• GOAL OF THE EXERCISE: Express the material from its first line through the line containing "[x=89, y=212]", inclusive, as a JSON list of strings with one string per line, skipping any blank lines. Leave the pictures out of the list.

A run of records:

※ ※ ※

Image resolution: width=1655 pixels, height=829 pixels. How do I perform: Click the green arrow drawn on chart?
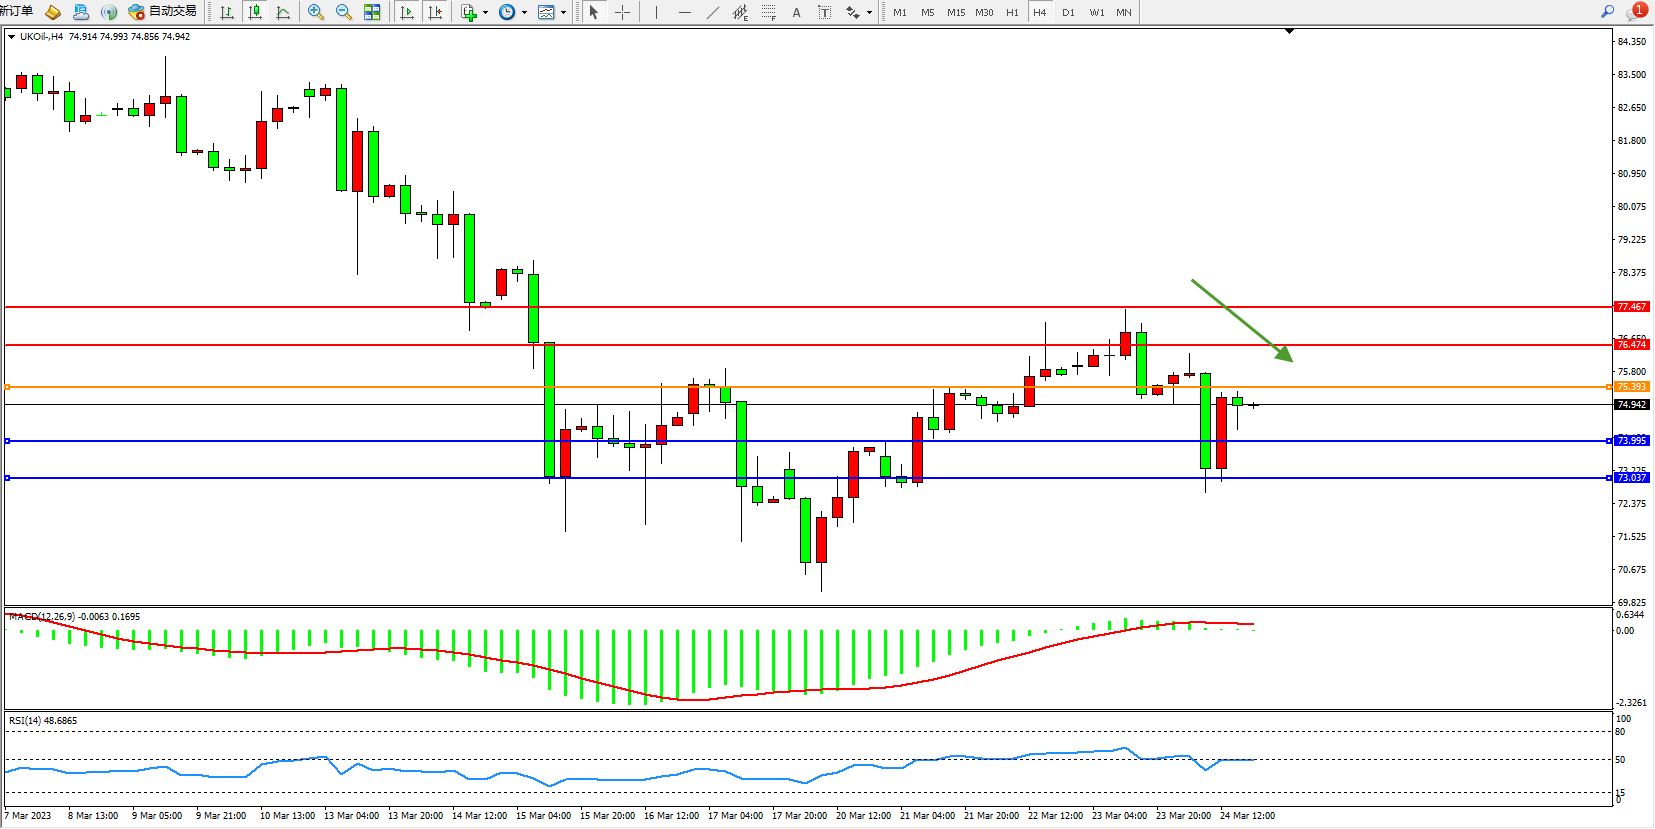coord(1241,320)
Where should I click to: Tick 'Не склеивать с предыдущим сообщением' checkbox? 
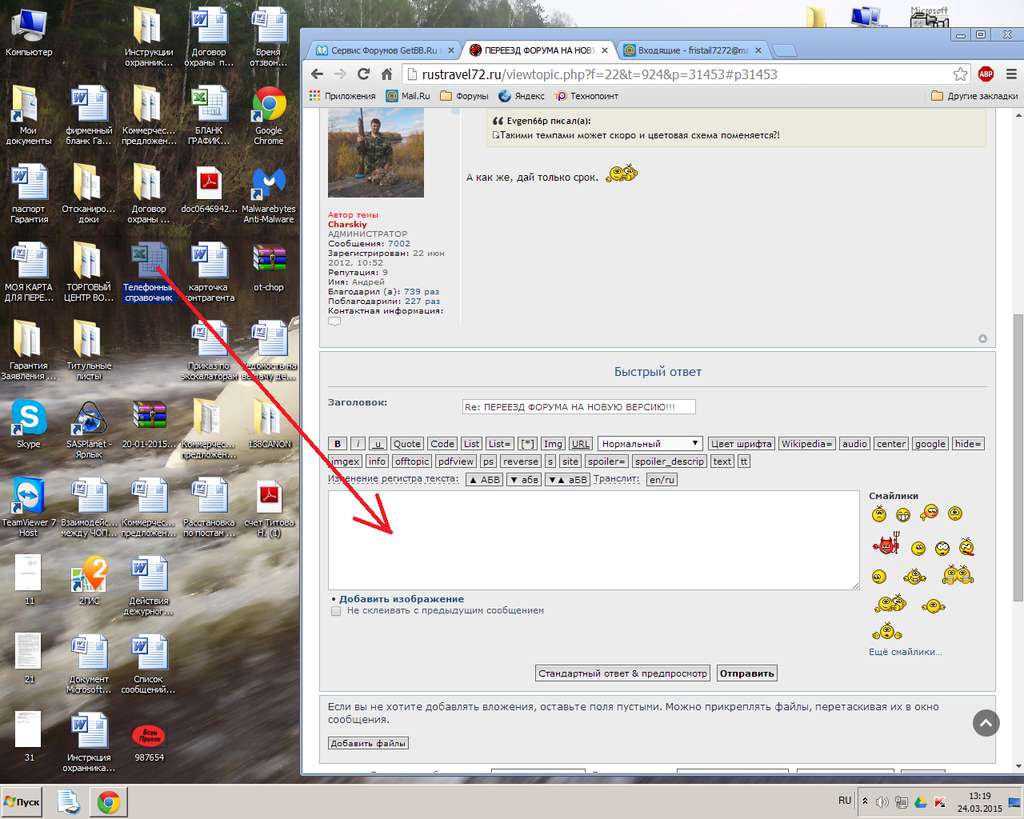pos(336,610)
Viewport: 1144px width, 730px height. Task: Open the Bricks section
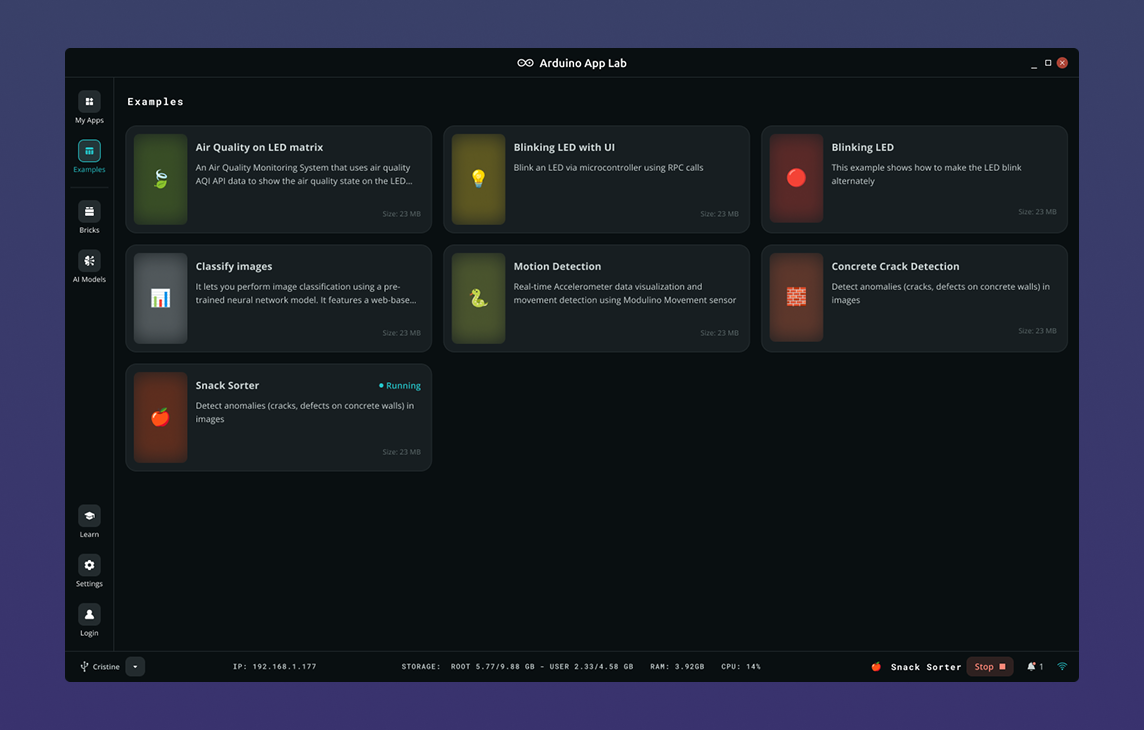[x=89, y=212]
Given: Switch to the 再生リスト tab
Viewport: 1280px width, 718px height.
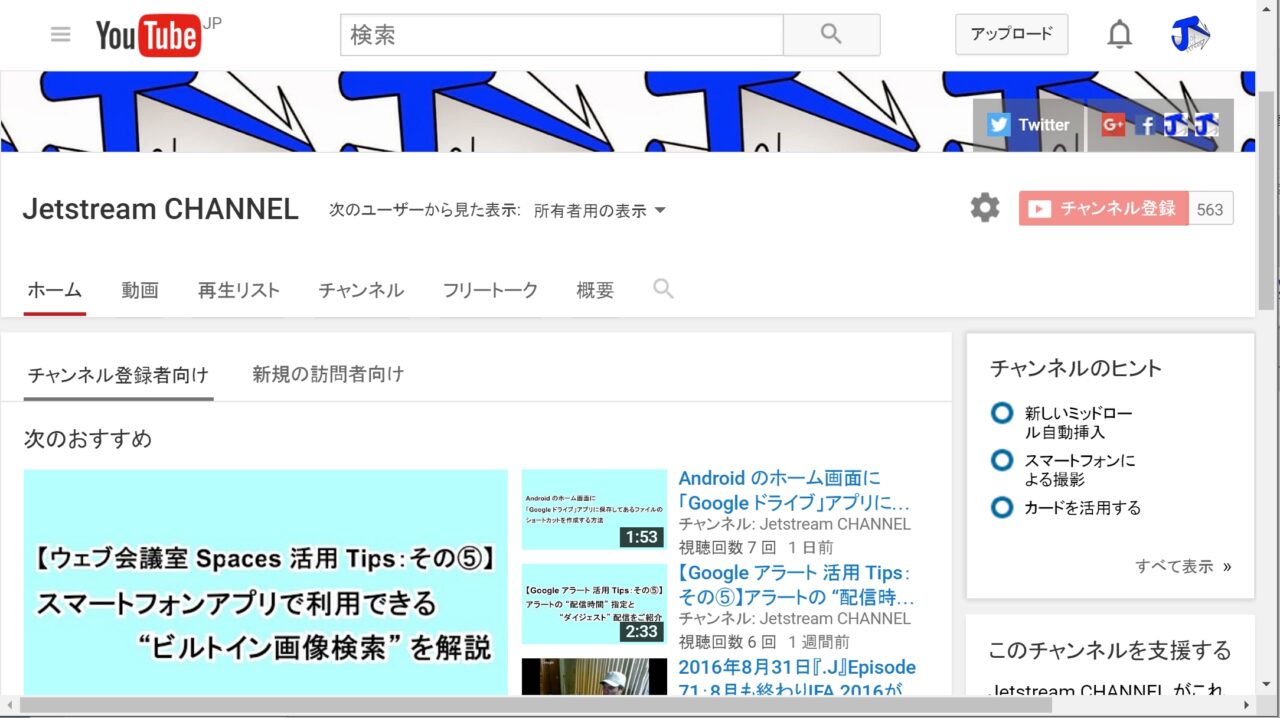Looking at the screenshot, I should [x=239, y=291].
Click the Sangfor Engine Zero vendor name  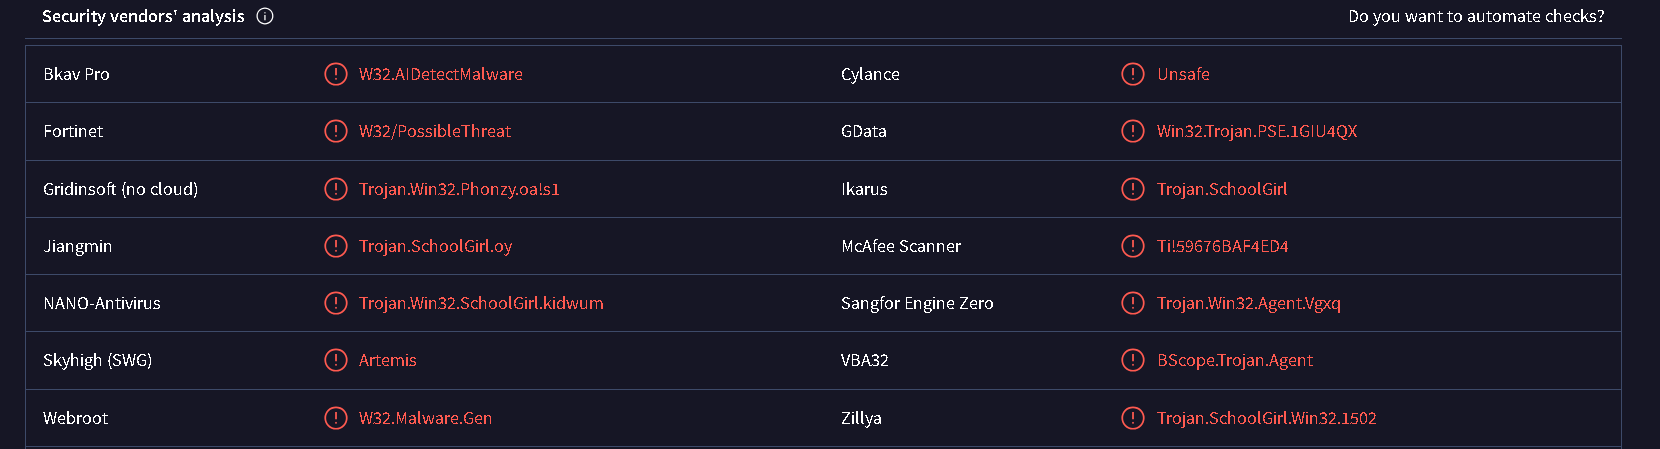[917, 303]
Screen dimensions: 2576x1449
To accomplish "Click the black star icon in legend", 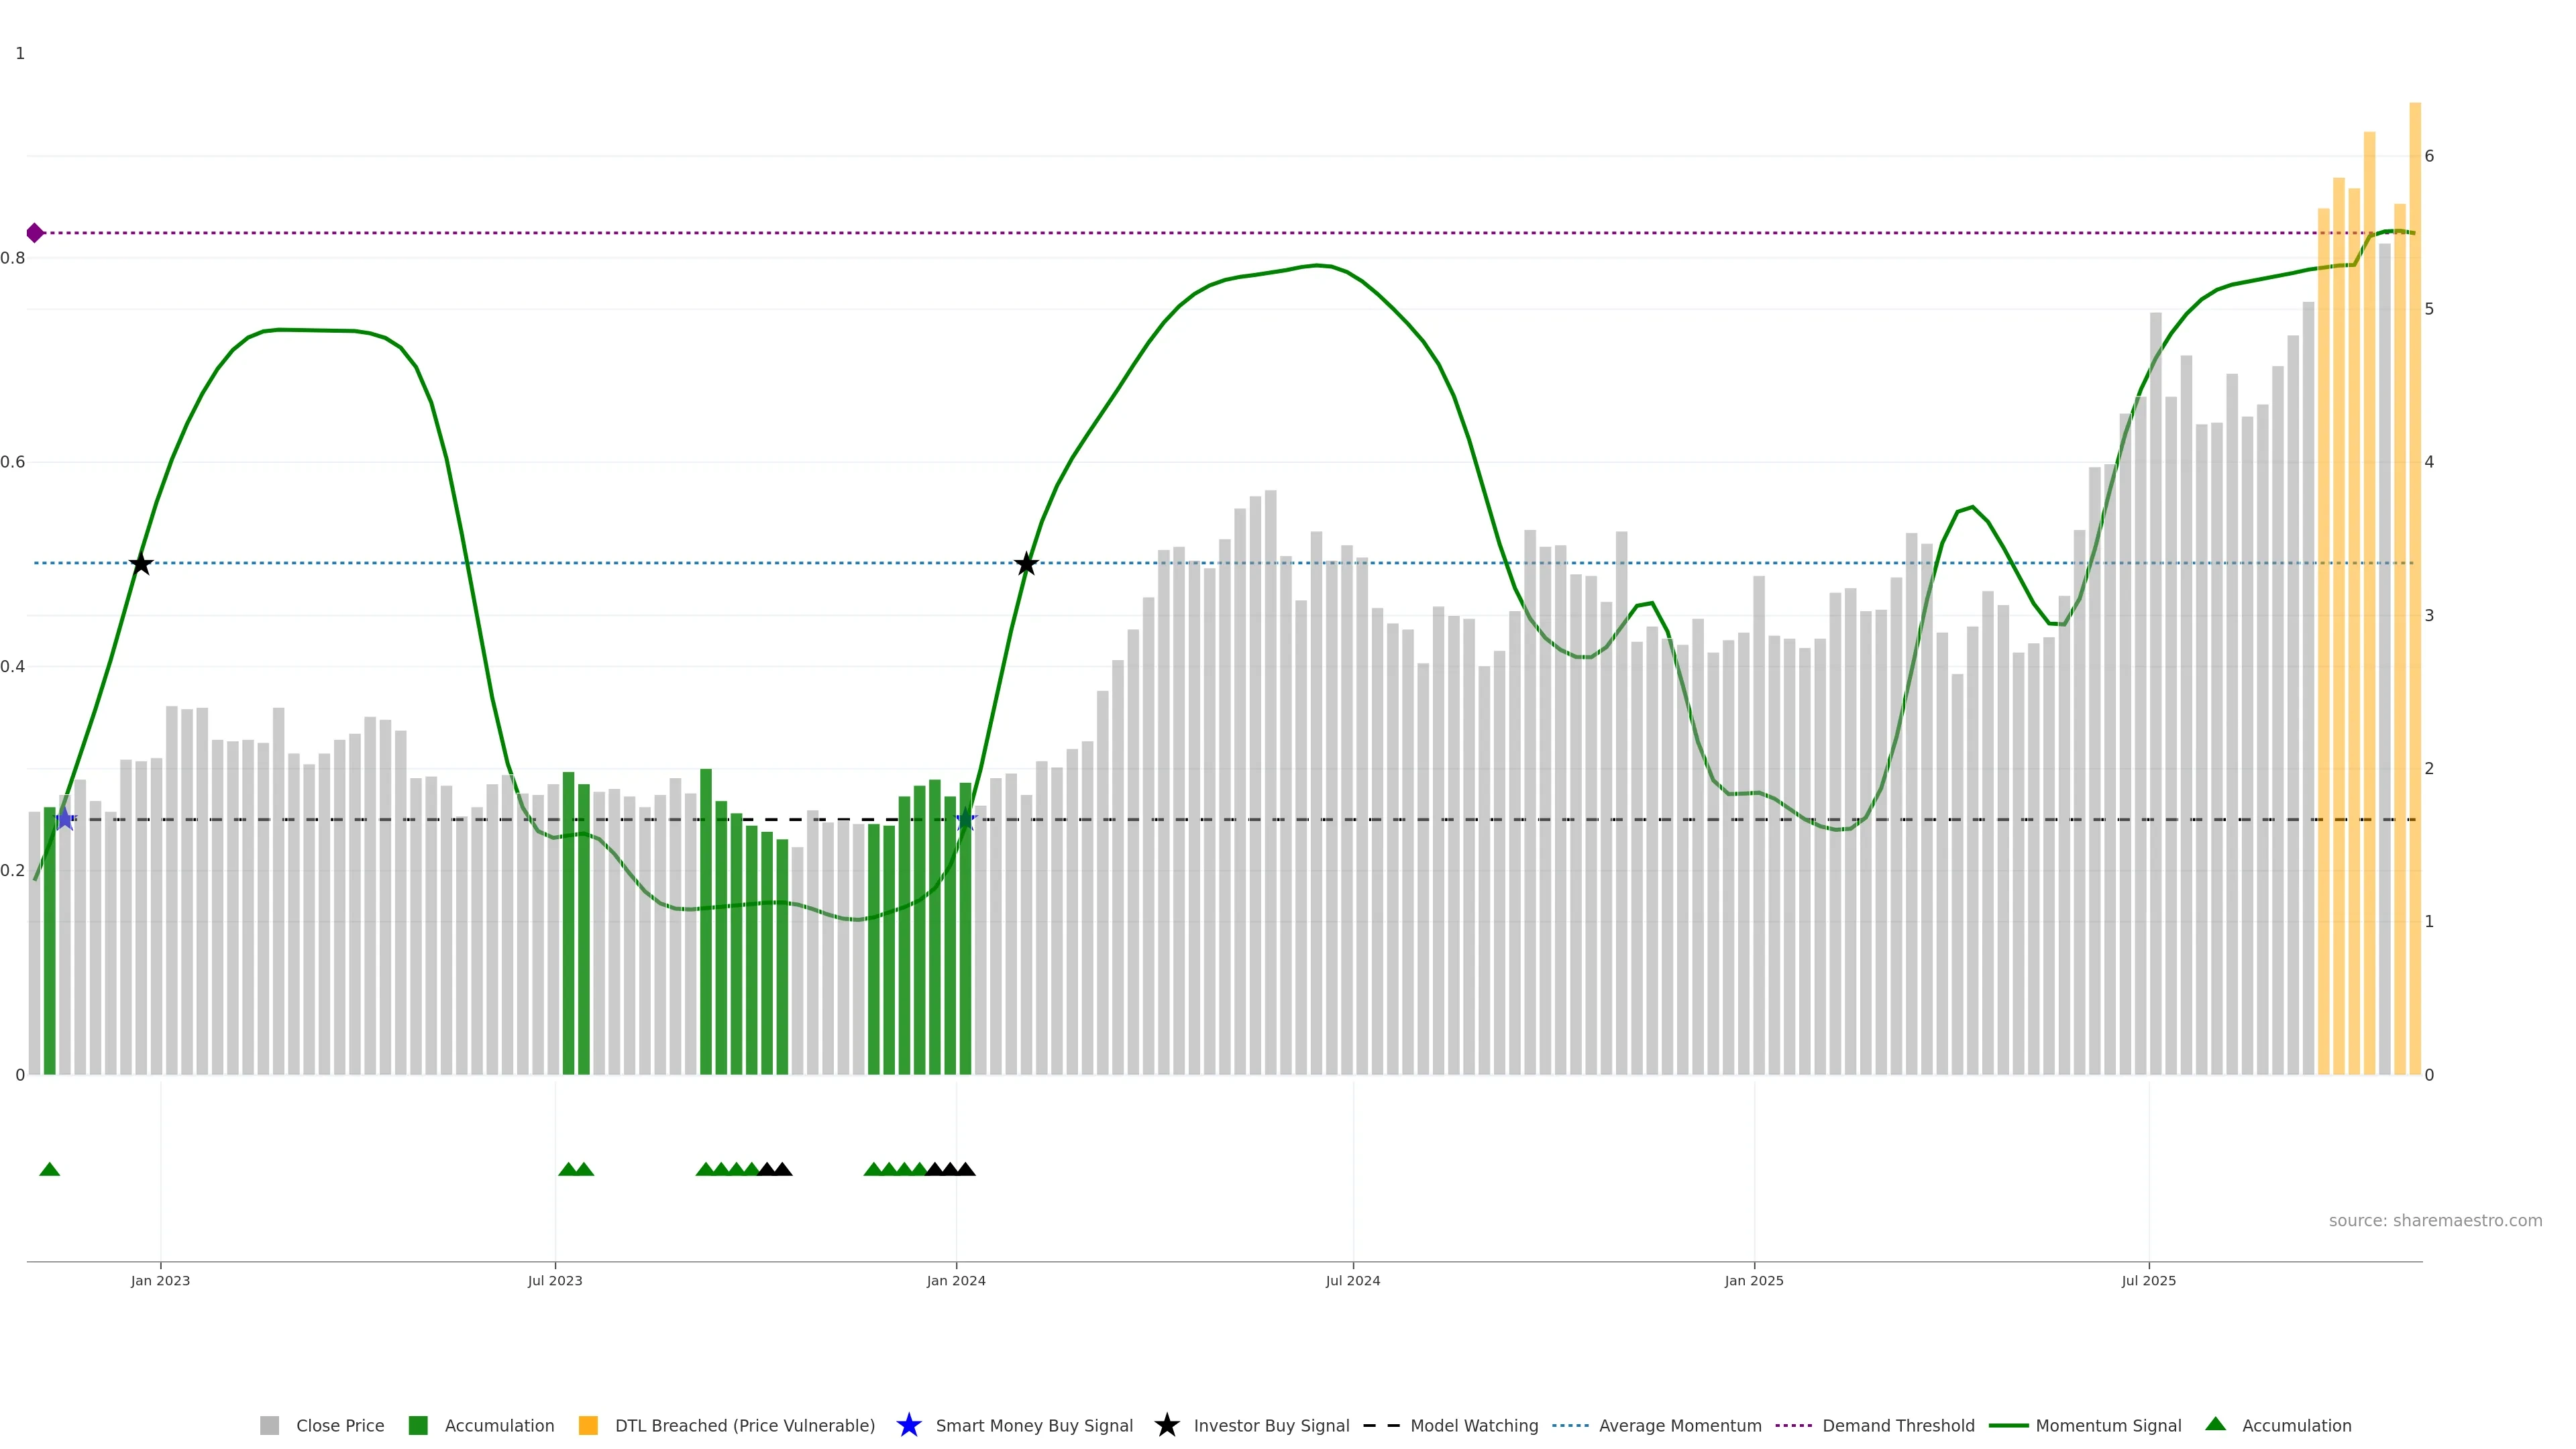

※ ※ ※

• SOLUTION FOR THIS PROBLEM:
[
  "Image resolution: width=1655 pixels, height=829 pixels. How do I perform: Click the green arrow drawn on chart?",
  "coord(1241,320)",
  "Where should I click to: Tick 'Не склеивать с предыдущим сообщением' checkbox? ",
  "pos(336,610)",
  "Viewport: 1144px width, 730px height. Task: Open the Bricks section",
  "[x=89, y=212]"
]